FINDINGS:
This is a ***-year-old *** who presented to the emergency room approximately one week prior to admission with history of single blunt trauma to the lower third of the face. The patient underwent CT evaluation in which an angle of the mandible fracture compounded through impacted tooth #32 was made. The patient refused admission and self discharged. The patient returned to the outpatient clinic and was evaluated. Case was discussed. Indications for open reduction, internal fixation versus closed reduction with intermaxillary fixation was reviewed. The patient wishes to defer any type of intermaxillary fixation and consents to open reduction with internal fixation and possible extraction of wisdom tooth. All questions were answered. The patient is being taken to the operating room in a non-urgent basis.

PROCEDURE:
The patient was taken to the OR and placed on the OR table in the supine position. The patient was induced under general anesthesia and maintained via nasotracheal intubation. The patient was prepped and draped in the standard fashion for a transoral surgical procedure.
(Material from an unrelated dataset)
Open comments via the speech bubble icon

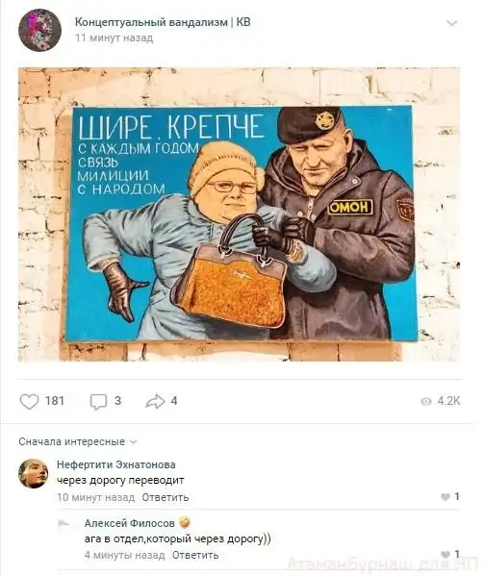pos(98,402)
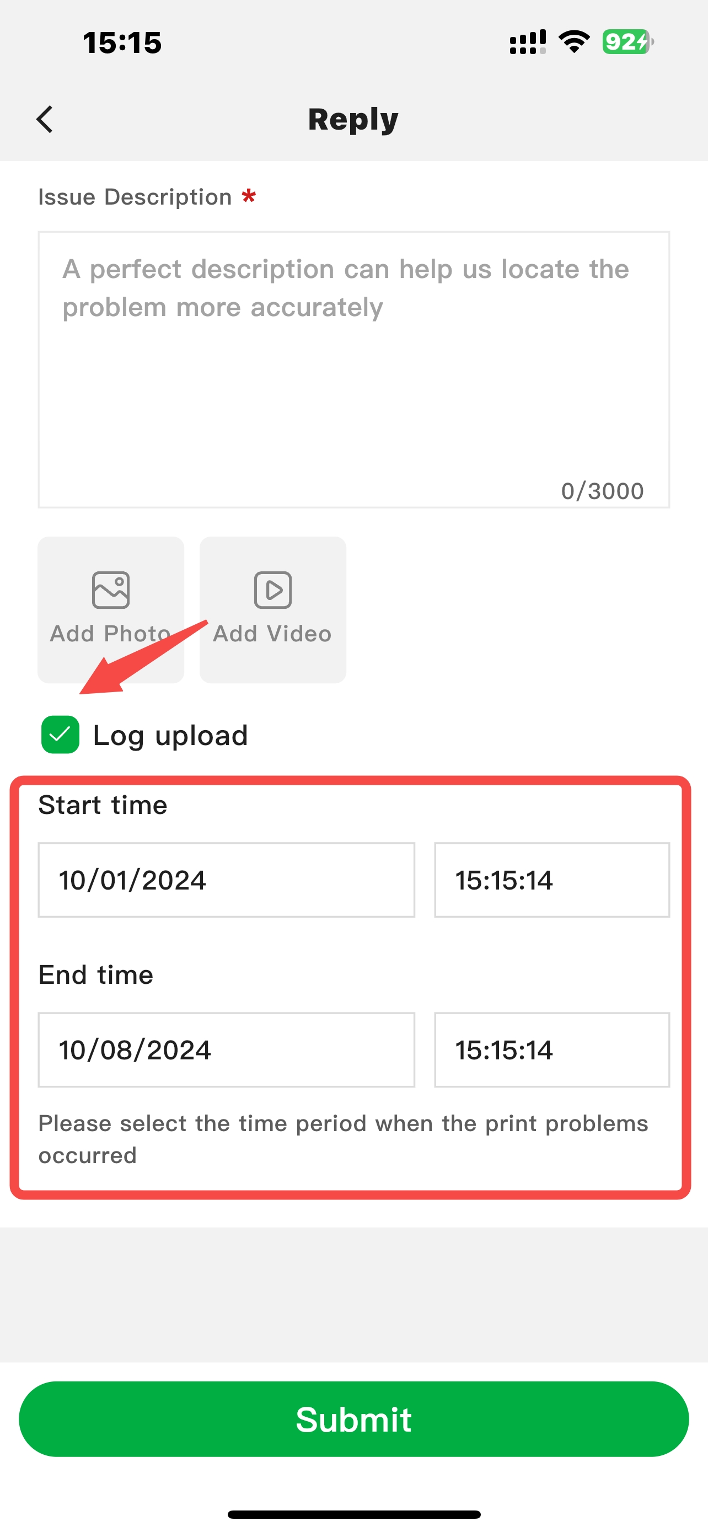Tap the Add Photo tile
The image size is (708, 1532).
[111, 610]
The oropharynx was thoroughly suctioned, and posterior throat pack was placed. Approximately 5 mL of 1% Xylocaine with epinephrine was infiltrated into the proposed incision site of the right posterior mandible.
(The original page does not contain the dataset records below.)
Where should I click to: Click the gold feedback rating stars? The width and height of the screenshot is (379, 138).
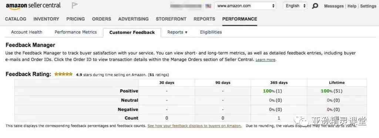click(x=63, y=74)
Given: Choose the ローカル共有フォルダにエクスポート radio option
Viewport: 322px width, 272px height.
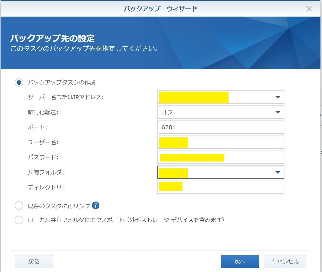Looking at the screenshot, I should point(19,220).
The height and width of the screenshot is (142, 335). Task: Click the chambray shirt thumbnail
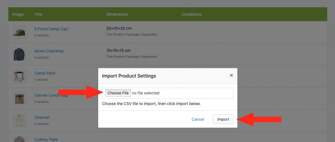[19, 54]
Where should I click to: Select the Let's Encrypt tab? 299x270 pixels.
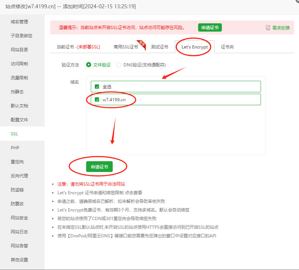[194, 47]
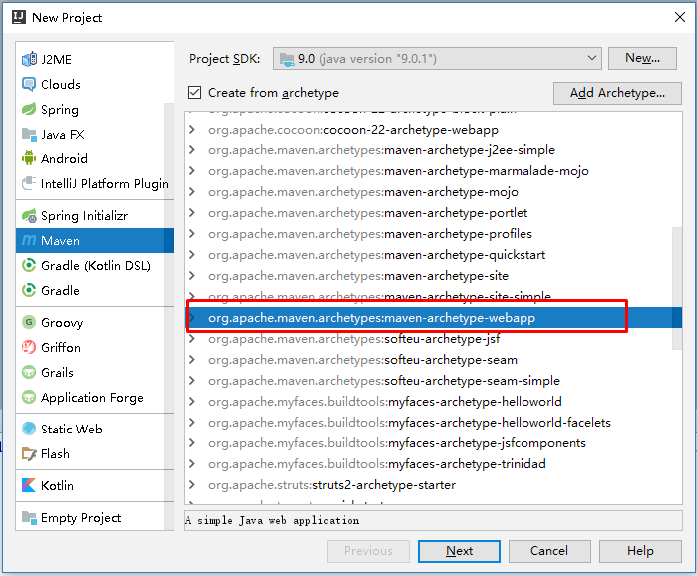
Task: Click the Android icon in sidebar
Action: pyautogui.click(x=29, y=158)
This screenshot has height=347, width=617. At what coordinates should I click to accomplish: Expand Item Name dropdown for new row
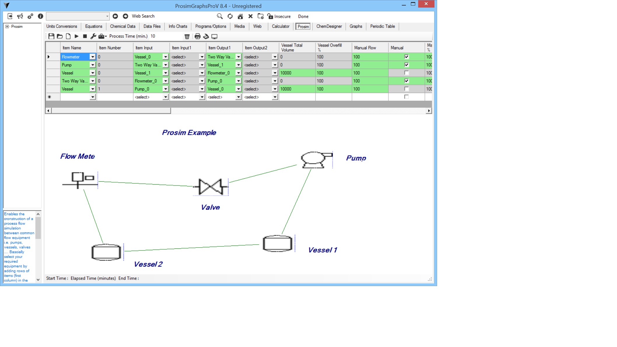pos(93,97)
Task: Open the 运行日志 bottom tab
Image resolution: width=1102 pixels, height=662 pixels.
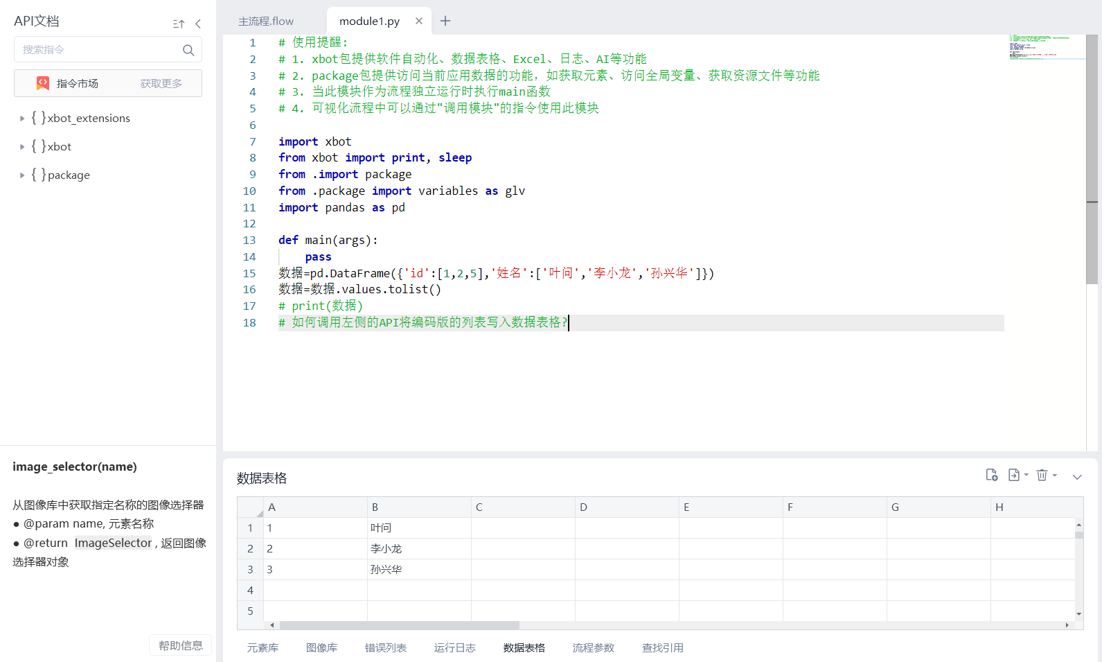Action: click(455, 647)
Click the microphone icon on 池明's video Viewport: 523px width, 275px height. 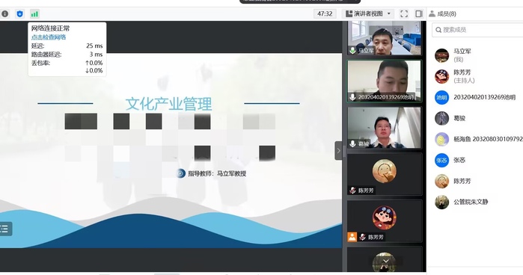[352, 97]
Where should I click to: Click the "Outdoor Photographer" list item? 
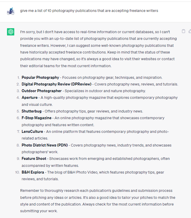tap(41, 91)
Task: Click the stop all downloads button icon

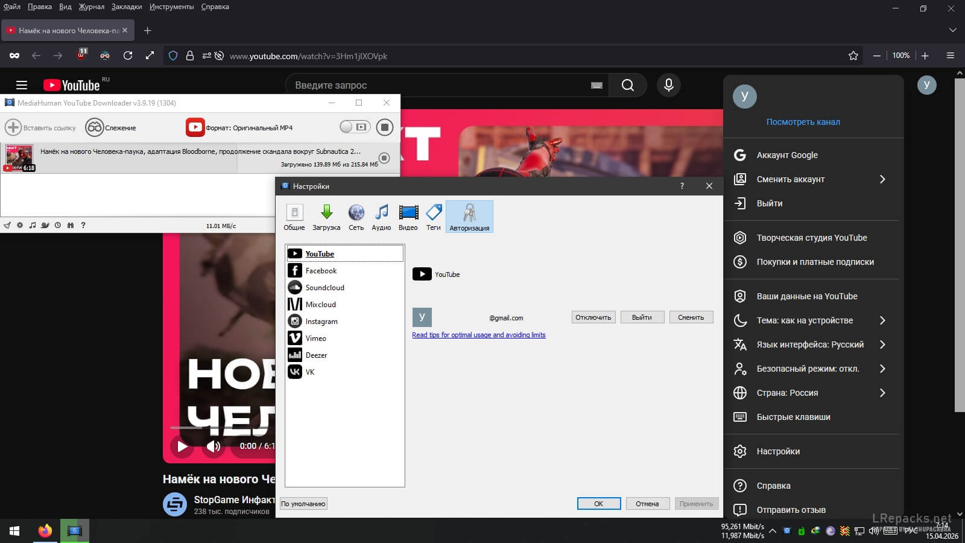Action: pos(384,127)
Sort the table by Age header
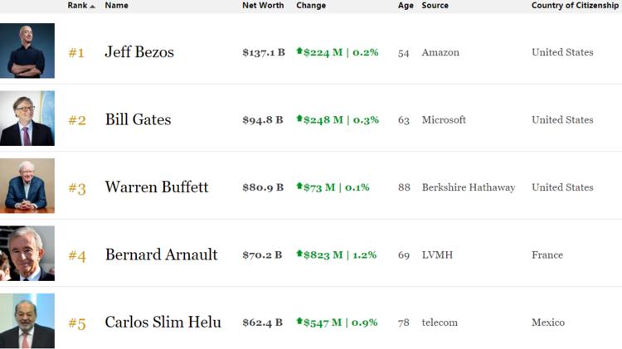The image size is (622, 349). coord(406,6)
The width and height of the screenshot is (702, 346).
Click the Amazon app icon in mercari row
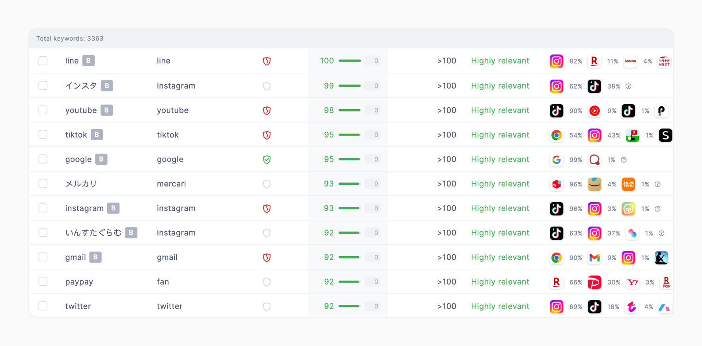(594, 184)
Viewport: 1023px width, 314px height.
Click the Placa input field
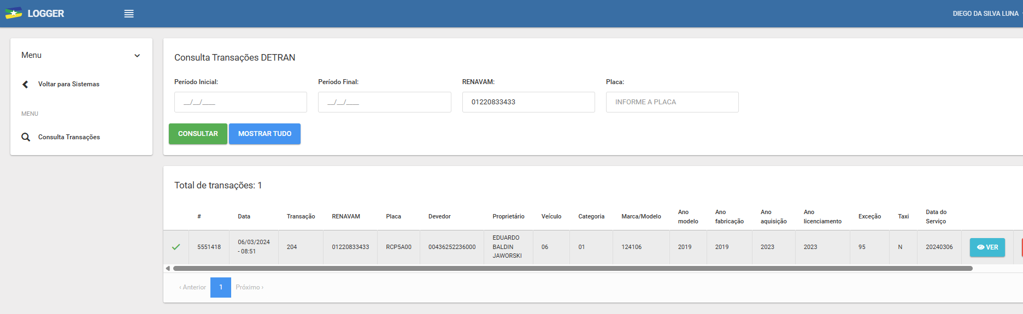672,102
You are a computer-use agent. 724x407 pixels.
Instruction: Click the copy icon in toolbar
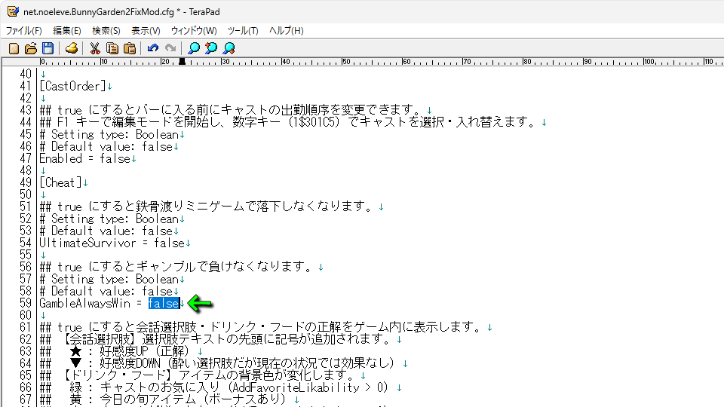tap(112, 48)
With the use of a needle-tip Bovie, a standard 3rd molar incision was made with a #15 Bard-Parkewr blade and extended anterior and posteriorly with the use of a needle tip Bovie. Soft tissues were elevated easily identifying the fracture and partially impacted tooth #32. Good exposure of the external oblique ridge and lateral cortical plate was gained.

The bony segments were manipulated to allow for removal of tooth #32 which was completed with the use of hand instrumentation. Once the extraction was completed and the socket was curetted of soft tissue, the patient was placed into intermaxillary fixation with the use of #19 gauge interproximal wire positioned at the first molar and premolars, bilaterally. Appropriate closed reduction with intermaxillary fixation was gained.
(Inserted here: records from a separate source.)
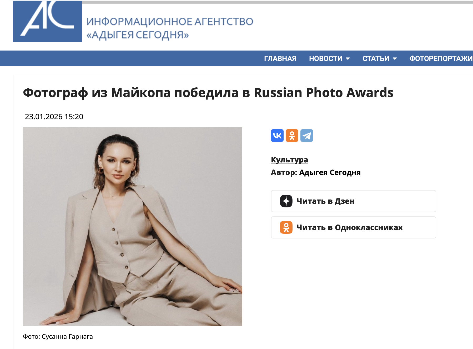Open the ГЛАВНАЯ menu item
Viewport: 473px width, 349px height.
tap(280, 58)
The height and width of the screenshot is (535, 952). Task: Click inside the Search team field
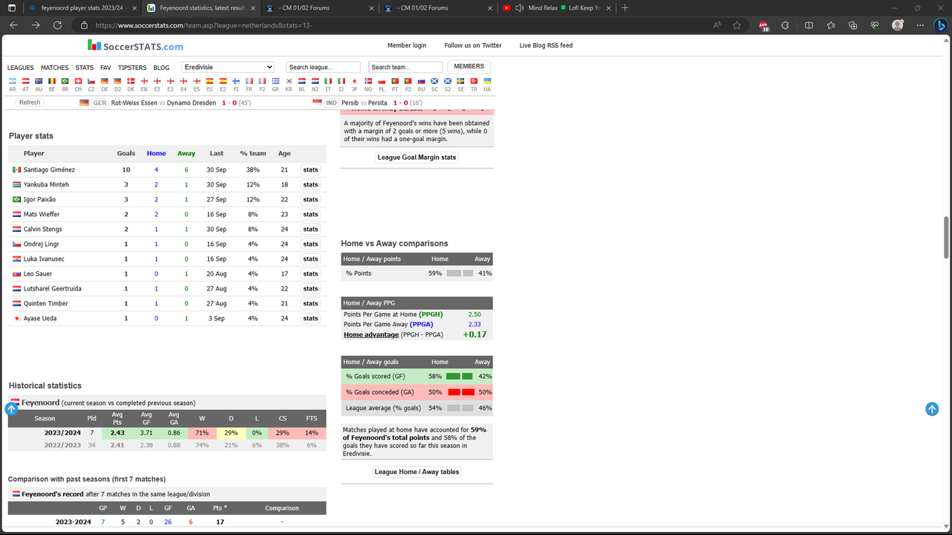click(405, 66)
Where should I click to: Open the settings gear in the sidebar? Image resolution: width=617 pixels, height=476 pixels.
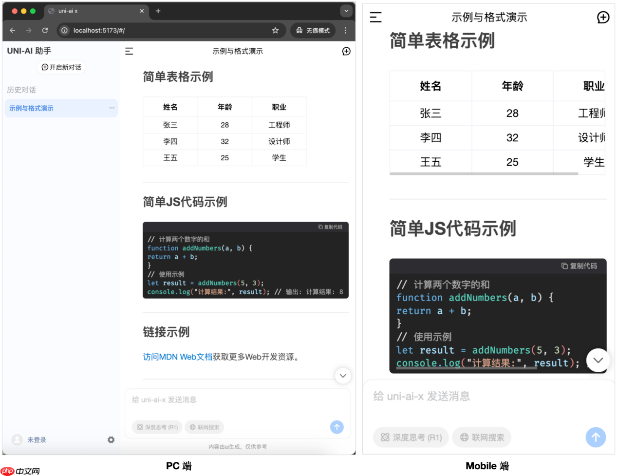[111, 439]
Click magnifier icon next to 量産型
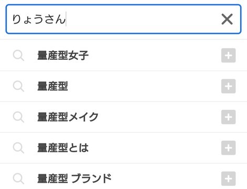This screenshot has height=189, width=247. coord(18,86)
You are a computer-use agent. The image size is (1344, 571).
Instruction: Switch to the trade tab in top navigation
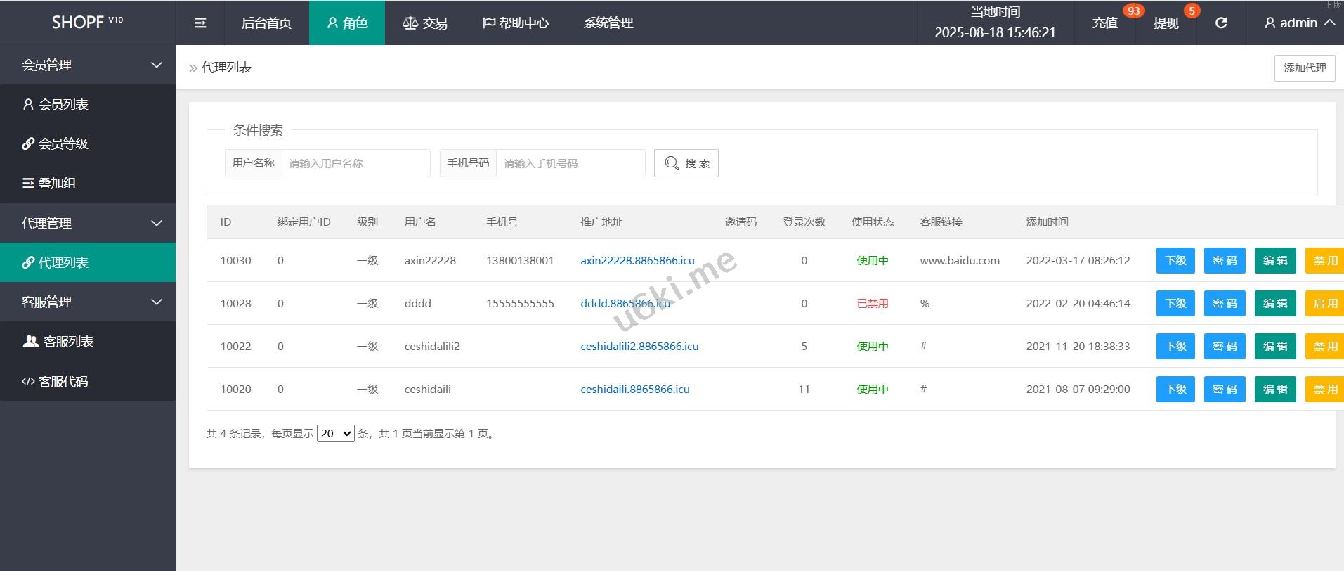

The fracture was fixated with a 4-hole mini-plate along the posterior superior aspect of the mandible bridging the fracture line. Four monocortical screws were fixated into the plate, good reapproximation of the fracture segments were noted. Intermaxillary fixation was removed. The patient demonstrated a stable reduction with an appropriate range of motion and stable reproducible dental occlusion.

The surgical site was thoroughly irrigated with normal saline, and primary closure was gained with the use of 3-0 chromic suture. Oropharynx was thoroughly suctioned, and posterior throat pack was removed. This concluded the surgical portion of the case. The patient was extubated
in the operating room, taken to the recovery room in stable condition.